Southeast Asia leads the way on Sustainable Rubber. Major manufacturers are taking notice.
10 October 2021 News
A supply chain worth hundreds of billions. An industry employing tens of millions. But is it sustainable? Rubber producers in Southeast Asia are demonstrating that, yes, it can be.
On 22 September, we convened a meeting of stakeholders from across the rubber sector. A chance to share lessons learned from successful pilot projects for sustainable rubber in Southeast Asia, the meeting garnered tremendous interest and demonstrated industry demand for more certification and sustainability solutions in the rubber sector.
Watch the event recording:
Participants joined from all over the world, with many attendees from major car manufacturers, tyre producers, and other product processors and international rubber platforms. Government agencies, and non-government organisations focusing on social and environmental issues were also heavily represented in the audience and contributed excellent questions for discussion.
Exciting rubber pilot projects
The meeting focused on pilot projects for innovative group certification for smallholders in Thailand, using a “controlled sources” approach to rubberwood in Malaysia to combat illegal logging while supporting rubber growers, and large-scale rubber and rubberwood certification in Vietnam. It is only fitting that PEFC has focused their attention on these three countries, as 85% of the world’s natural rubber comes from Southeast Asia. If it is to be harvested sustainably, it must be piloted and proven in this region.
Local experts made outstanding contributions to the online gathering, including speakers from the Vietnam Rubber Group (VRG). The VRG already benefits from the certification of nearly 55,000 hectares of rubber plantation for sustainable forest management.

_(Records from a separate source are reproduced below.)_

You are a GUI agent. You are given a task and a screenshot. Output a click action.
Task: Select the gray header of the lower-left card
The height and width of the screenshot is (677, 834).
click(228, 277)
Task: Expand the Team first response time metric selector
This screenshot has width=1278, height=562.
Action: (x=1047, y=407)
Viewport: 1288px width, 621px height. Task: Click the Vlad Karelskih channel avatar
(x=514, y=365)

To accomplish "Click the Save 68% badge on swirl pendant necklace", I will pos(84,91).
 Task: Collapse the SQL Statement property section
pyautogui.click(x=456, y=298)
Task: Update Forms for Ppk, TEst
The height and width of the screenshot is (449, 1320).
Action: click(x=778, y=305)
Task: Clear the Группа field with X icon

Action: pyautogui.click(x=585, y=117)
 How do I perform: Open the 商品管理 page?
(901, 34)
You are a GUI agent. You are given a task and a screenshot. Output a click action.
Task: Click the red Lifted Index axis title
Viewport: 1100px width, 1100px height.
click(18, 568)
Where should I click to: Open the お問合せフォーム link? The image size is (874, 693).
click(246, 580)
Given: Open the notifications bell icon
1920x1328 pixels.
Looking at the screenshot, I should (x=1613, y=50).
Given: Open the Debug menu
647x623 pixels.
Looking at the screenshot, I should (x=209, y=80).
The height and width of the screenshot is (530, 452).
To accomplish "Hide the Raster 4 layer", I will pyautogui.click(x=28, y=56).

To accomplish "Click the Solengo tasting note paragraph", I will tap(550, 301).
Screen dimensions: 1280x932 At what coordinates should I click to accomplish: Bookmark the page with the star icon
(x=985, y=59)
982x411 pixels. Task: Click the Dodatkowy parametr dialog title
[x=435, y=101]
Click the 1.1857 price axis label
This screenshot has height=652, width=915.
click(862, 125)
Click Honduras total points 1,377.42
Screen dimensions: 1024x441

This land produces over 60,000 tons of natural rubber and over 300,000 cubic meters of rubberwood. Given the fact that PEFC-certified rubber products receive a higher price and find acceptance in a wider range of markets, this has proved a significant benefit to the VRG.
Meanwhile, PEFC partners, foresters and conservationists in Thailand are proving the viability of group smallholder models in the rubber sector. They’ve shown how to successfully work with cooperatives to connect smallholders and implement sustainable forest management at the macro and the micro levels, simultaneously. Their experience also shows us how important buyer support has been to successfully mainstream certification for rubber.
Finally, Malaysia’s early successes are the result of both creativity and pragmatism. When dealing with a large quantity of rubberwood from trees that are at the end of their productive lives, PEFC partners implemented a Chain of Custody - Due Diligence System (DDS) that allows supply chain companies to use this rubberwood as a replacement for timber harvested from forests. This allows a huge amount of timber into the supply chain in a way that acknowledges it is legal, sustainable, and reduces pressure on neighbouring forests.
Together these three successful projects demonstrate the vision, creativity, and solutions-focused approach of players in the rubber industry who are committed to sustainability. We are proud of these three projects, delighted to have spread awareness about them among so many important players in the rubber industry, and excited about what comes next.